In a data center in the cloud (right graph), the amount of unused resources is only the gray area between resource capacity and actual resource demand. In the case of the traditional solution, for those who do not use the cloud, the sizing is done either on the peak (oversizing) or on the average value (and you take the risks), so based on the peak I have a fixed value of capacity and as you can see from the first graph I have a much larger amount of wasted resources so much so that in traditional data centers the utilization of servers is less than 20% (Google itself until 2007 reported a utilization never higher than 30%*). Also in traditional data centers, the utilization of network components is even smaller than that of servers, because it is less than 10%.

As for undersizing in traditional data centers:

leads to dissatisfaction and reduction in the number of users, which will lead to reduced profits (rule of thumb of x seconds, according to which if the user does not receive the requested service within 4 seconds, he/she starts to lose trust in that service provider and will go to someone else).

How can cloud systems measure this elasticity?

There is no contract at the moment, although elasticity is an obvious benefit in the cloud.

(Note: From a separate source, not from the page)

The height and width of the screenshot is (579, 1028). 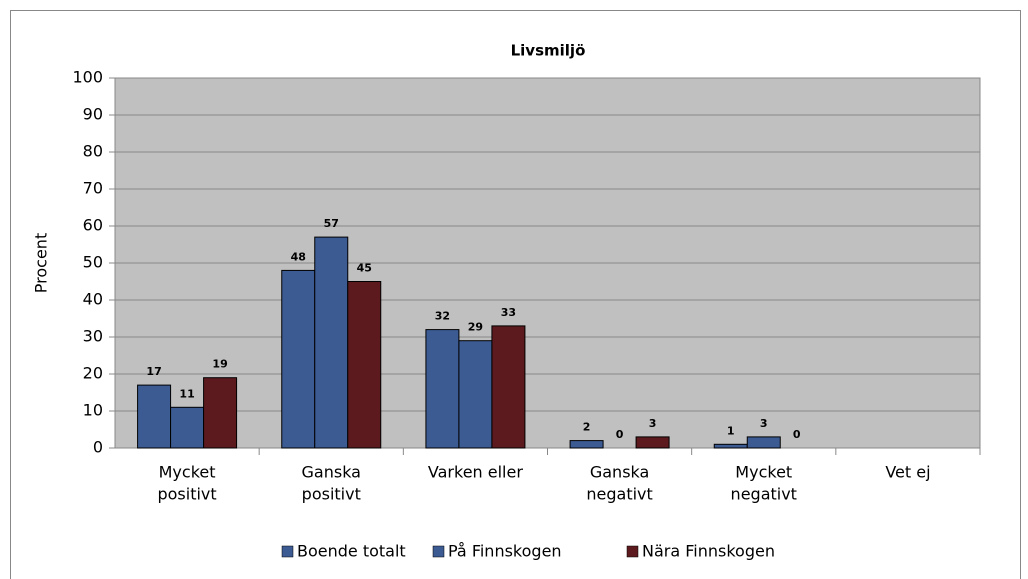 I want to click on y-tick-label: 20, so click(x=93, y=374). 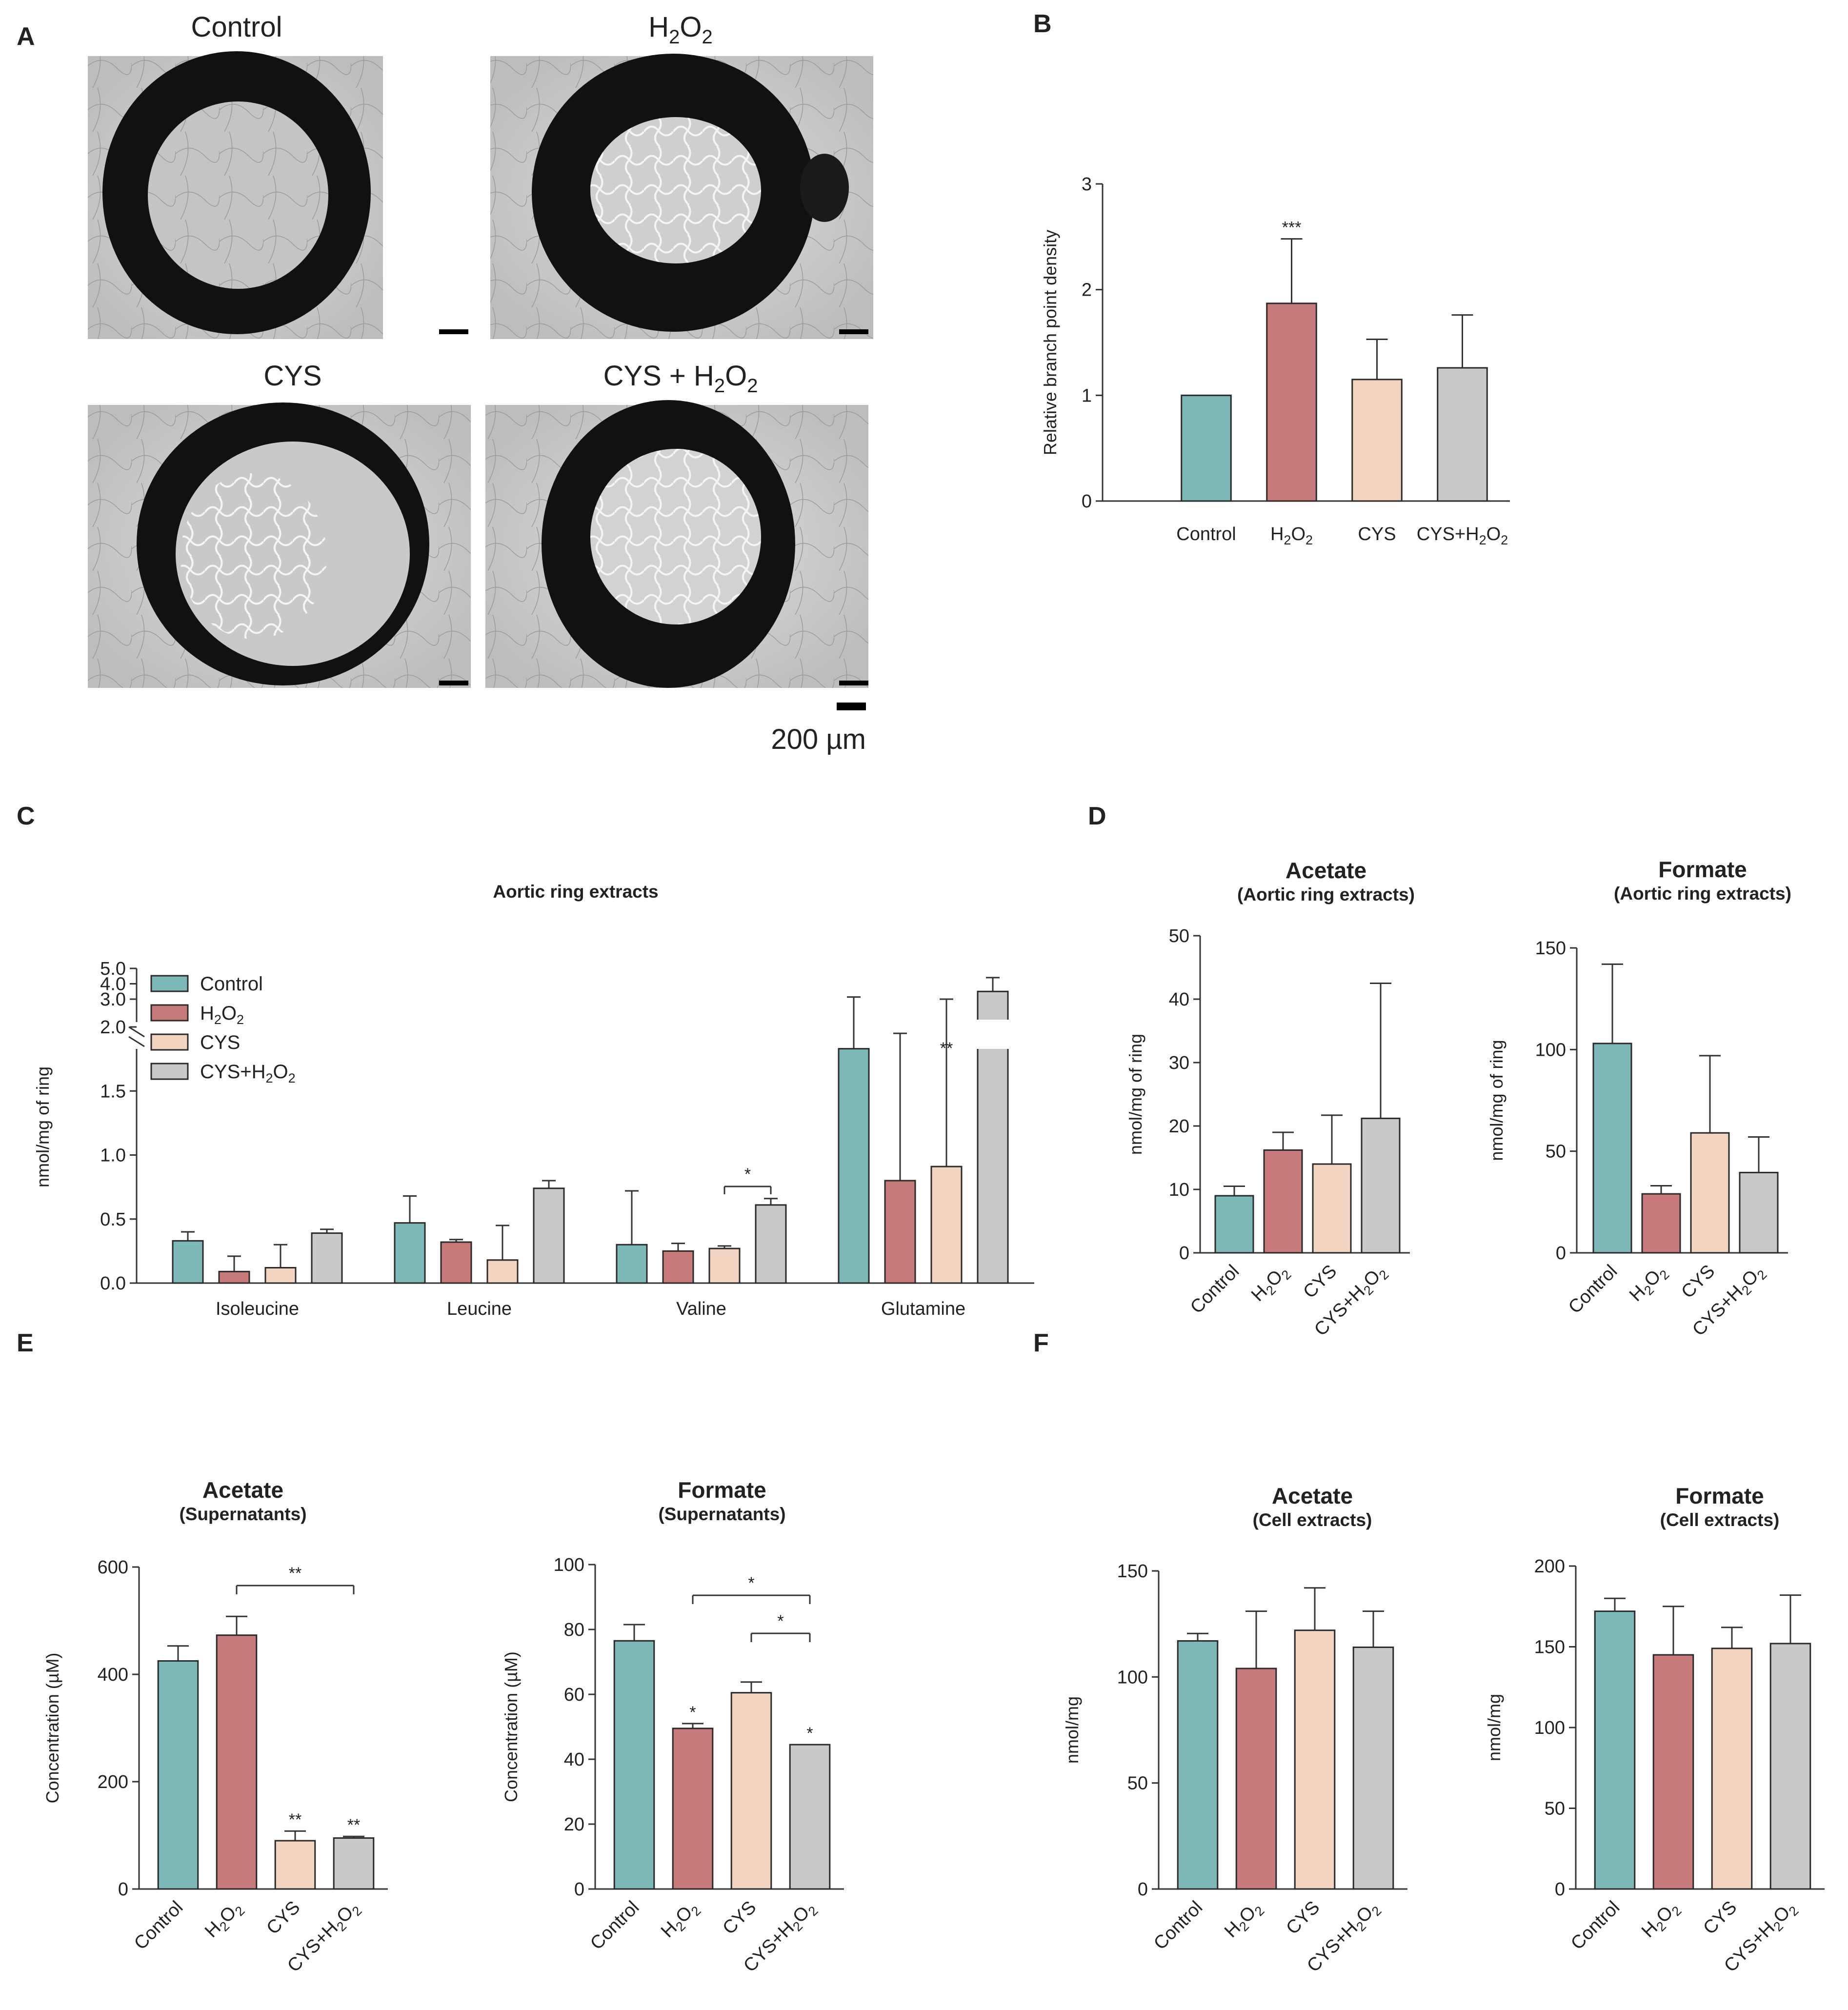 I want to click on image-label-cys: CYS, so click(x=292, y=376).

One possible solution as a metric is represented by the graph above. We have on the x-axis the time and on the ordinates the amount of resources that the cloud allocates as time varies; the curve in red represents the resource demand, thus the number of resources we should have available to meet exactly the workload handled by the cloud system; the curve in blue represents the amount of resources that the system is offering us at that moment.We talk in that case about under-provisioning or over-provisioning in whether or not we have the demands we want. So having a good metric for elasticity means minimizing the red areas and the blue areas as much as possible, so that we tend to go close to the demand curve.

So the metrics proposed to measure elasticity try to measure what is the accuracy of elasticity, that is, what is the sum of these areas represented by the red and the blue areas, and what is also the reaction speed of the system (in the figure the system is quite slow), that is, the sum of the time spent in over and under provisioning.